Methylsulfanylpyridine based diheteroaryl isocombretastatin analogs as potent anti-proliferative agents

Abstract

The microtubules of the eukaryotic cells are hollow dynamic tubes formed by polymerization and depolymerization of αβ-tubulin heterodimers, referred to as tubulin. This dynamic equilibrium is essential for their functioning and the aim of microtubule-targeting agents or MTAs, acting as anti-tumor and anti-parasitic drugs[1]. MTAs bind to tubulin in at least seven structurally characterized binding sites, some of them favoring (microtubule-stabilizing agents or MSAs) and some of them opposing polymerization (microtubule destabilizing agents or MDAs)[2]. The combretastatins are a family of natural products that bind to the colchicine domain of tubulin, located at the interface between the αβ-tubulin heterodimers.
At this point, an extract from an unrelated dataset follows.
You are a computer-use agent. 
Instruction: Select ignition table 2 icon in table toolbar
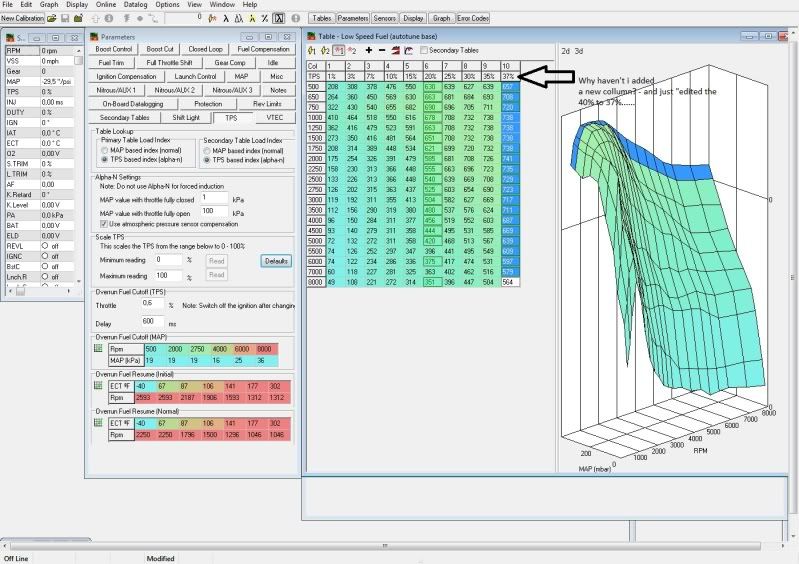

Binding of combretastatins to the colchicine site hampers the curved to straight transition of tubulin dimers necessary for polymerization, and therefore they behave as MDAs[3]. MDAs inhibition of tubulin polymerization is especially patent in the highly dynamic mitotic microtubules and, therefore, they arrest cells at the metaphase to anaphase transition, which results in an enhanced population of cells in the G2/M phases of the cell cycle, and a late apoptosis onset of cancer cells[4]. Furthermore, combretastatins act as vascular disrupting agents or VDAs, causing a rapid collapse of the tumor neo-vasculature in vivo and tumor death[5]. The phosphate prodrug of combretastatin A-4 (CA4P, fosbretabulin) as fosbretabulin tromethamine (Fig. 1) has been granted the orphan drug designation for the treatment of ovarian adenocarcinoma, gastroenteropancreatic and neuroendocrine cancers, and anaplastic thyroid cancer, and the combretastatin A-1 diphosphate prodrug Oxi 4503 (Fig. 1) for the treatment of relapsed/refractory Acute Myeloid Leukemia (AML) in combination with cytarabine[6].